Paltrow, com uma interpretação leve e que exala frescor, era o patinho feio da
turma. O resultado é que a atriz saiu da festa com fama de protegida e seus
trabalhos seguintes sentiram o peso da crítica, um fantasma que ainda a
persegue, embora pareça ter encontrado seu espaço no cinema alternativo. Shakespeare Apaixonado como um todo saiu
chamuscado desta história. Sabemos que as produções com temáticas mais sérias e
pesadas são o xodó das premiações e o trabalho de Madden conseguiu quebrar um
jejum de mais de duas décadas. Até então a última comédia a faturar o Oscar era
Noivo Neurótico, Noiva Nervosa.
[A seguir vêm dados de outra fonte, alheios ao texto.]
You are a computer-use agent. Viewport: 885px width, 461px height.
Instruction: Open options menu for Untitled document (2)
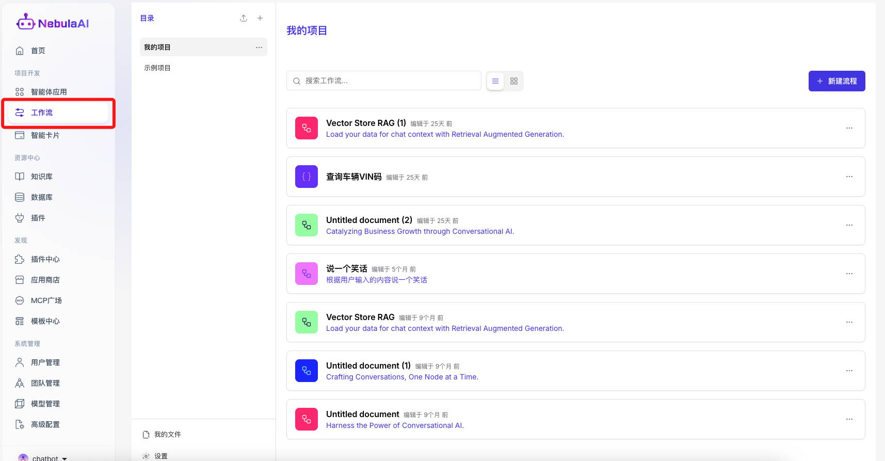pyautogui.click(x=849, y=225)
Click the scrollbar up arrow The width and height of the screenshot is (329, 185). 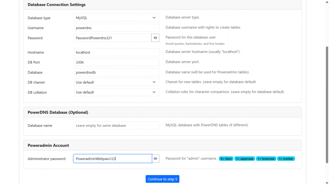(327, 2)
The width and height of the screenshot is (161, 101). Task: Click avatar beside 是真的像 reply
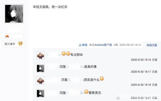pos(41,68)
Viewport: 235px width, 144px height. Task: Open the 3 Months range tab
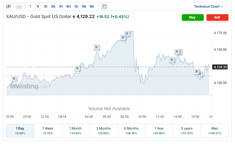[104, 130]
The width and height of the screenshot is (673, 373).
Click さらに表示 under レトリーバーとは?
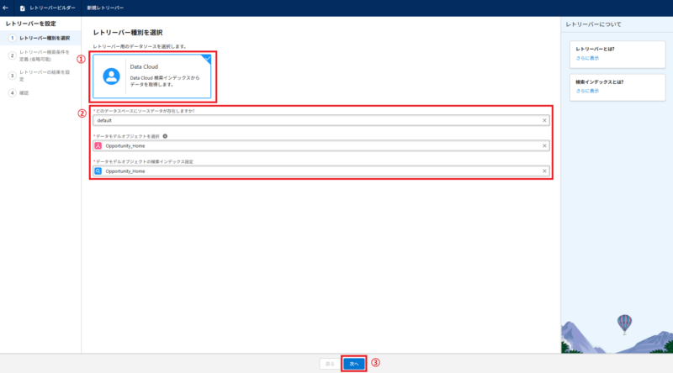[587, 58]
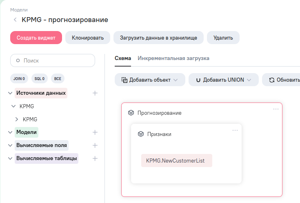
Task: Click the layers icon beside Прогнозирование
Action: pos(131,113)
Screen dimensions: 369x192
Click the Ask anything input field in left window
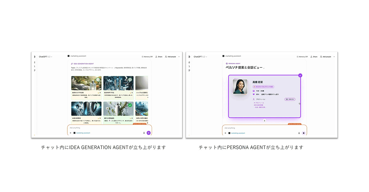tap(105, 128)
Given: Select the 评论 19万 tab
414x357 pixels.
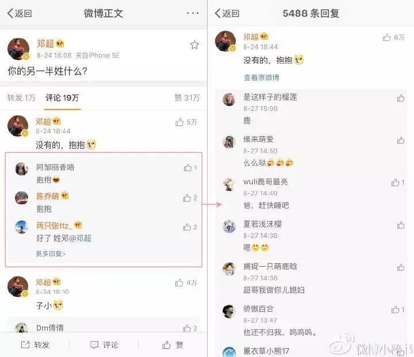Looking at the screenshot, I should [62, 98].
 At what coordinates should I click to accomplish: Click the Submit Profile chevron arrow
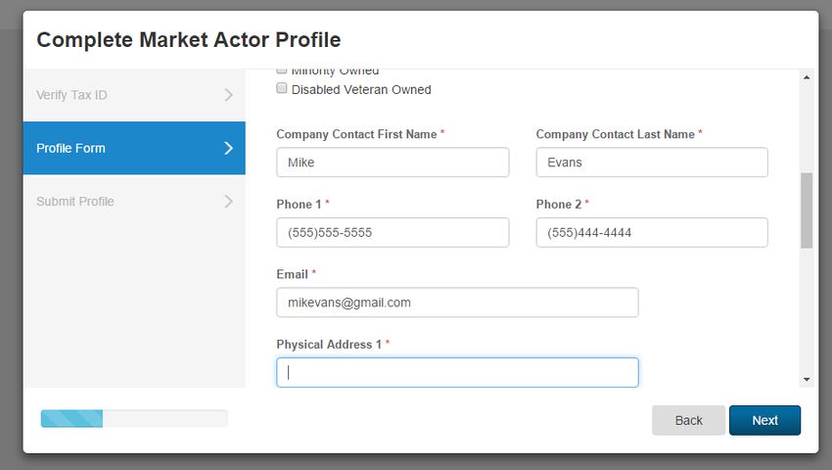(228, 202)
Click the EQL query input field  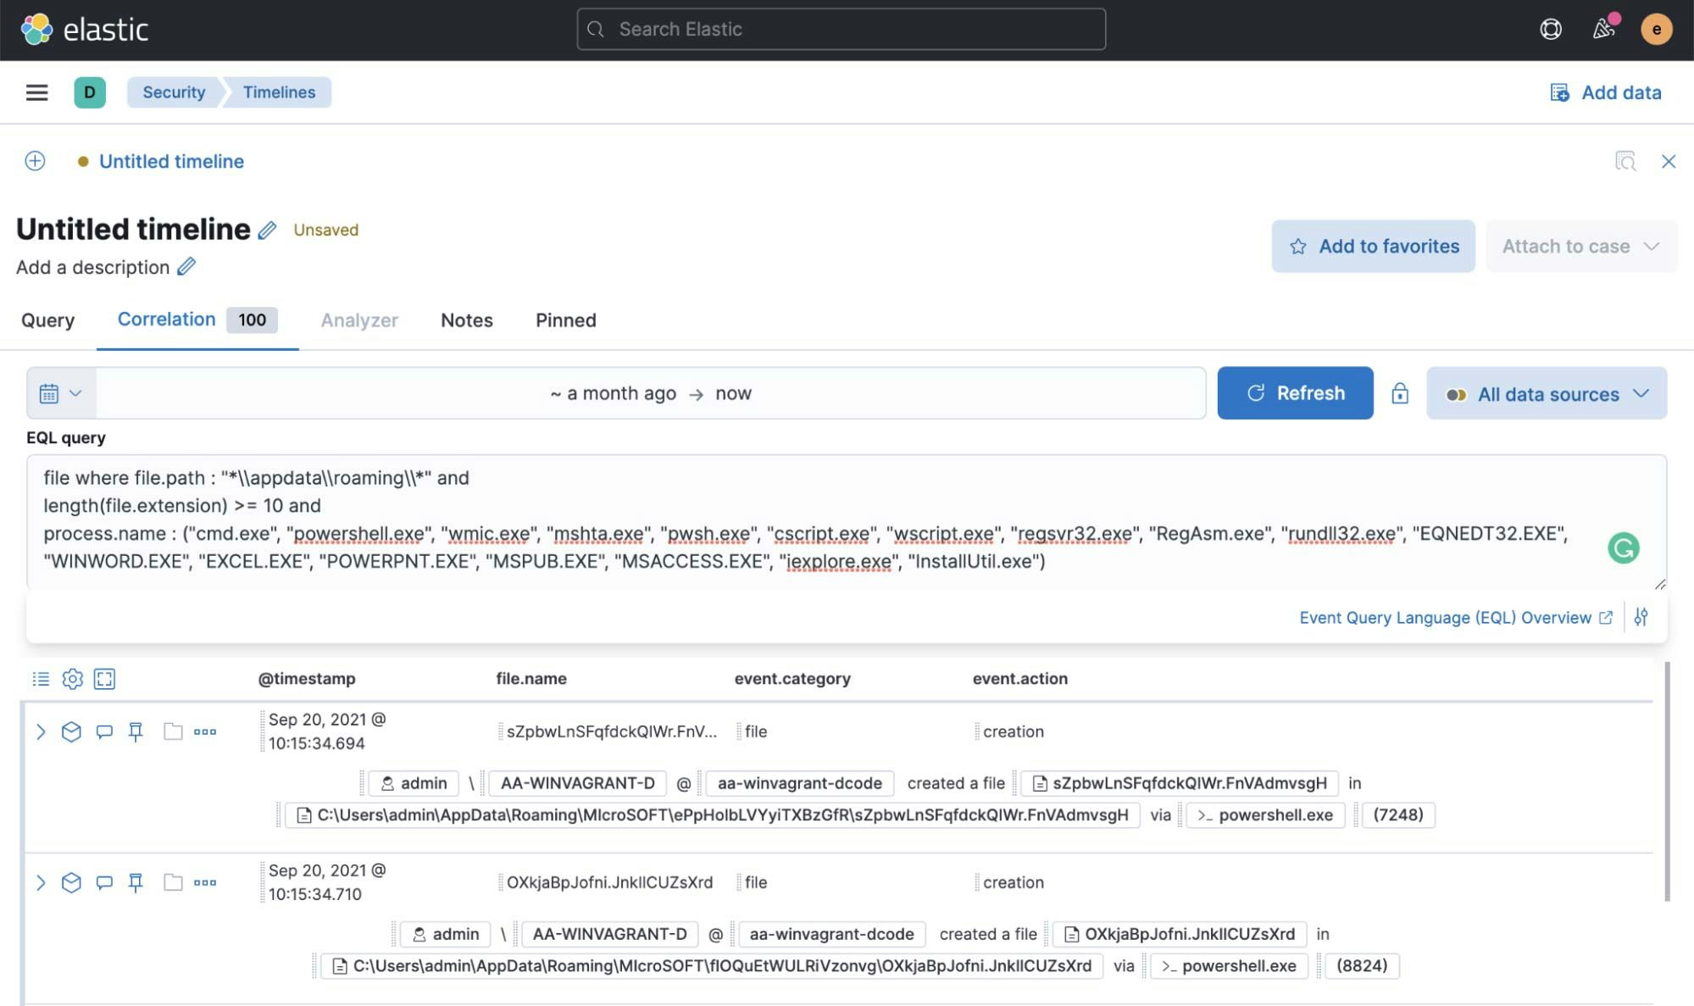(x=847, y=521)
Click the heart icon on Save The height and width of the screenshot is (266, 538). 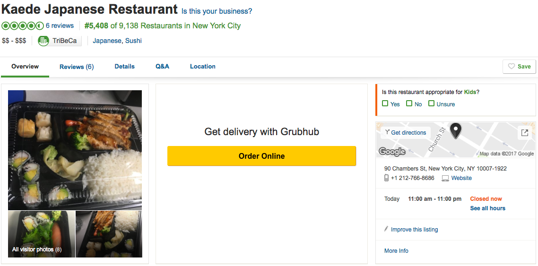(x=511, y=67)
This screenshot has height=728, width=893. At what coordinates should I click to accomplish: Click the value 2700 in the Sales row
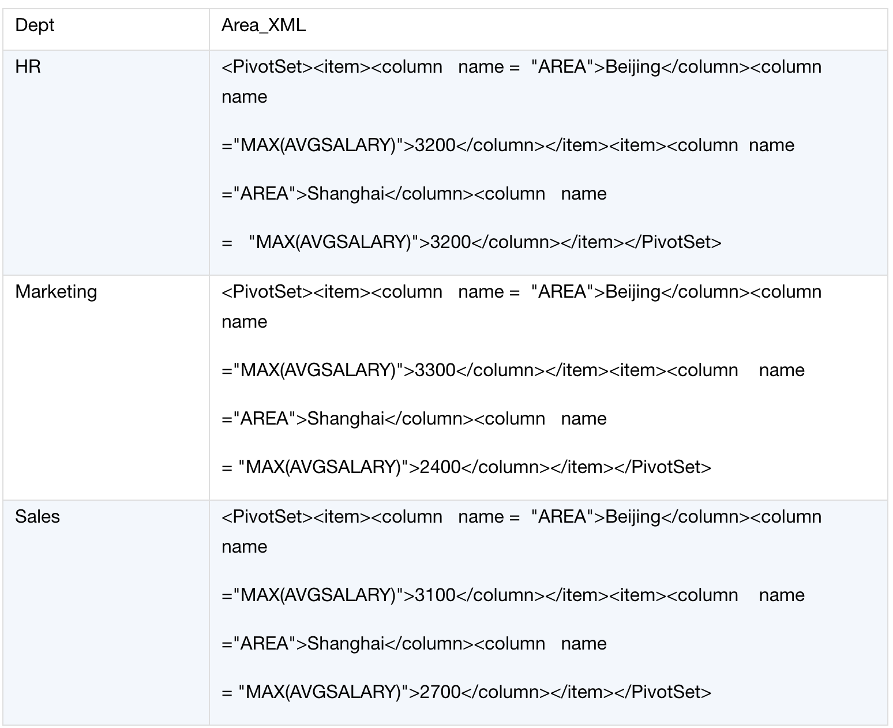440,689
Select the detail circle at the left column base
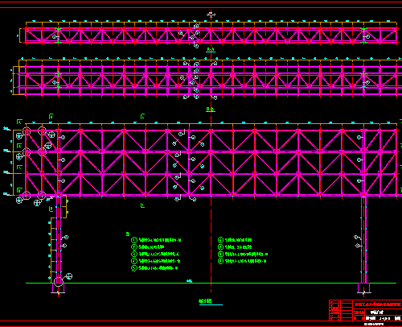 (59, 282)
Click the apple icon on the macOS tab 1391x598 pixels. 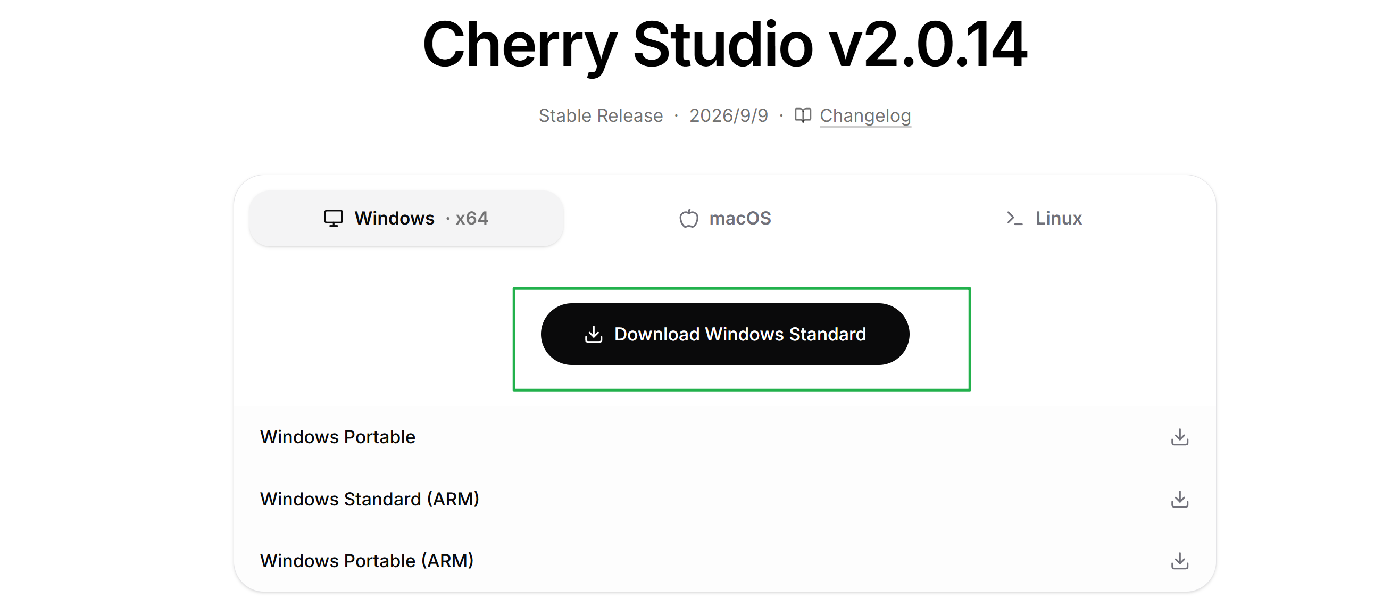(x=688, y=218)
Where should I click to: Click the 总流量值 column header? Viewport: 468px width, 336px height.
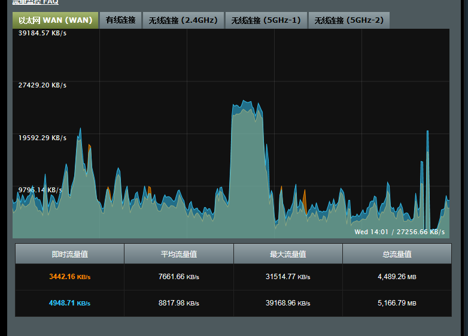[x=397, y=254]
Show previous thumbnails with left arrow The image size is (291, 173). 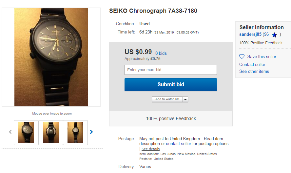point(10,132)
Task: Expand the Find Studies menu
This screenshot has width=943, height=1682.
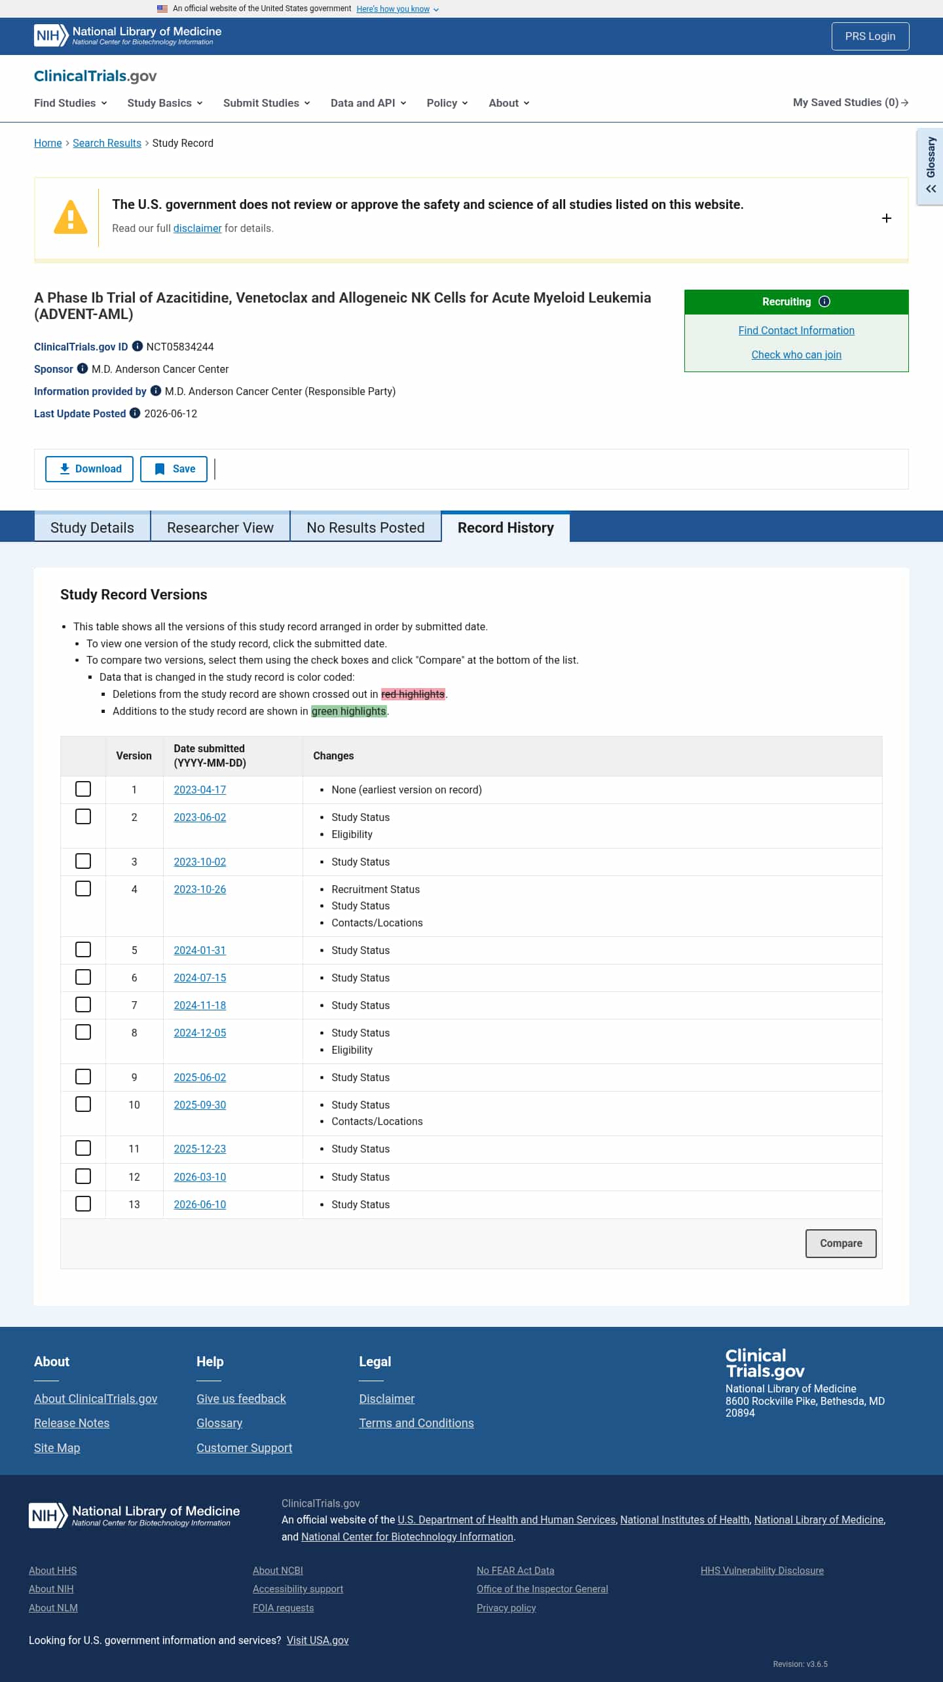Action: (70, 103)
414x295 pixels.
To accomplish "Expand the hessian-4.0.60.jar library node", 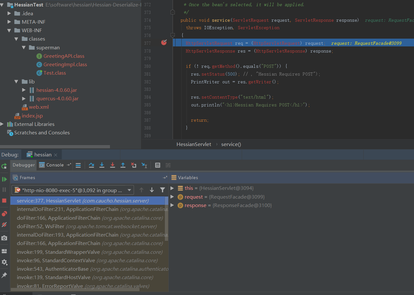I will pos(24,90).
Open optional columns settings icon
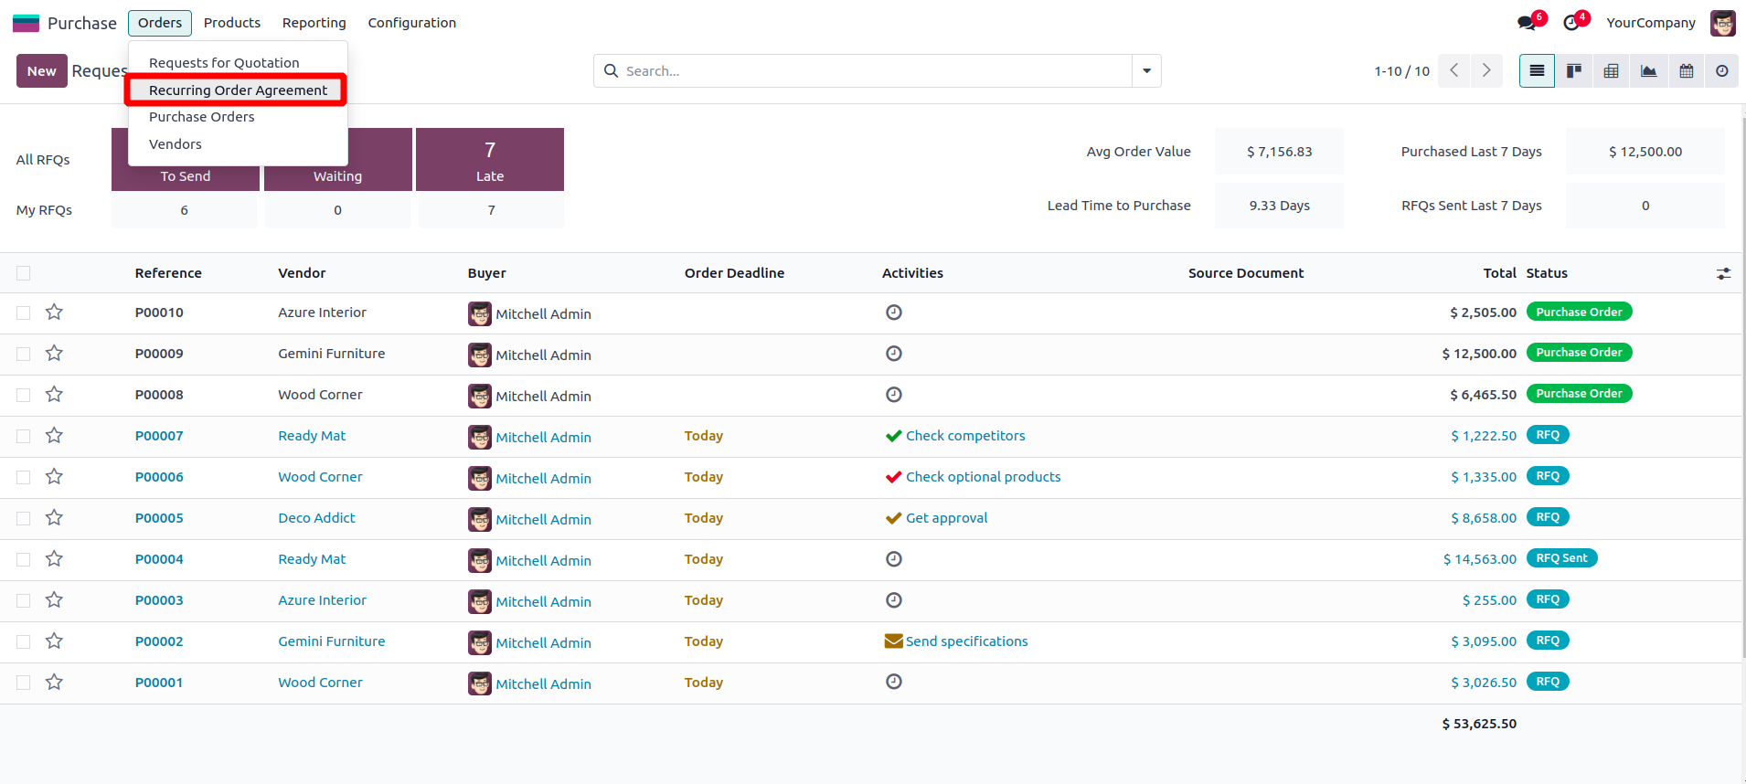Image resolution: width=1746 pixels, height=784 pixels. (1723, 273)
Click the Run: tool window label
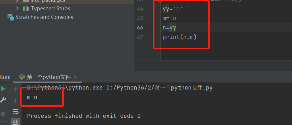Image resolution: width=292 pixels, height=125 pixels. pos(5,77)
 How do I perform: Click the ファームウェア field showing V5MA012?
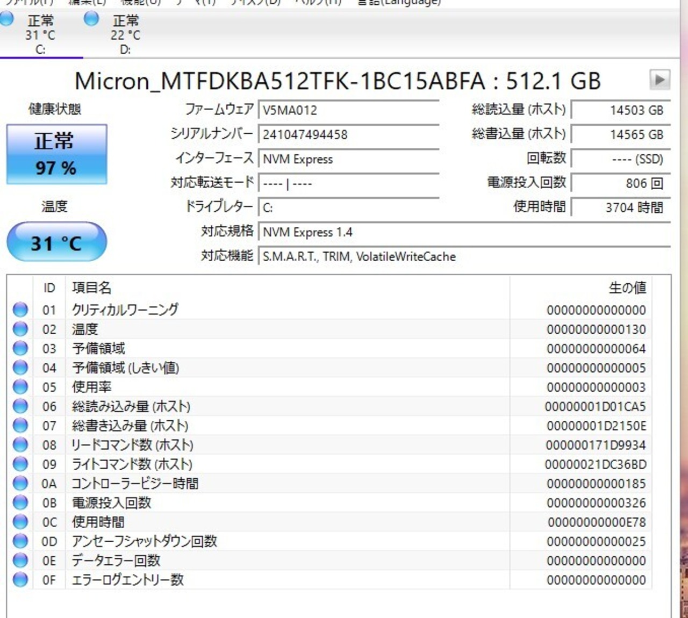[x=348, y=110]

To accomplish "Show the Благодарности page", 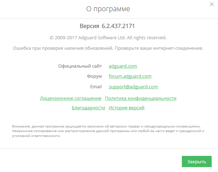I will tap(88, 108).
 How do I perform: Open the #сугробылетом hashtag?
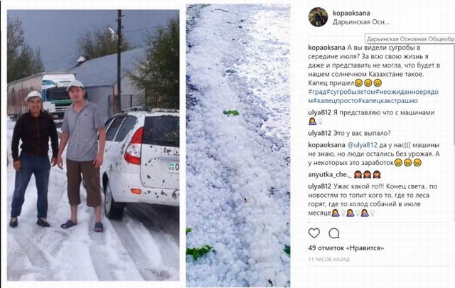coord(350,92)
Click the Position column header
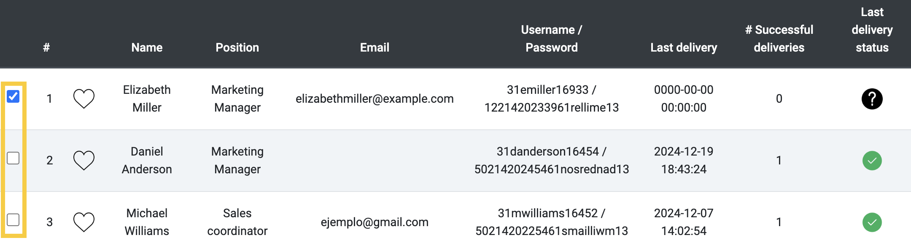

Toda
essa publicidade negativa acabou ofuscando o real brilho da obra que ainda é
desconhecida por muitos por puro preconceito. Abordando a clássica redenção
através do amor, eis um trabalho que representa o que esperamos de um legítimo
Melhor Filme: texto excelente, interpretações em sua maioria vigorosas, tecnicamente
impecável e adornado pela aura de um épico. Pense nos últimos vencedores da
categoria principal do Oscar, que acumulam até mesmo dois ou três troféus
apenas, e reconsidere. Serão eles mesmos os melhores de seus respectivos anos?
Para começar, é difícil até lembrar dos seus títulos.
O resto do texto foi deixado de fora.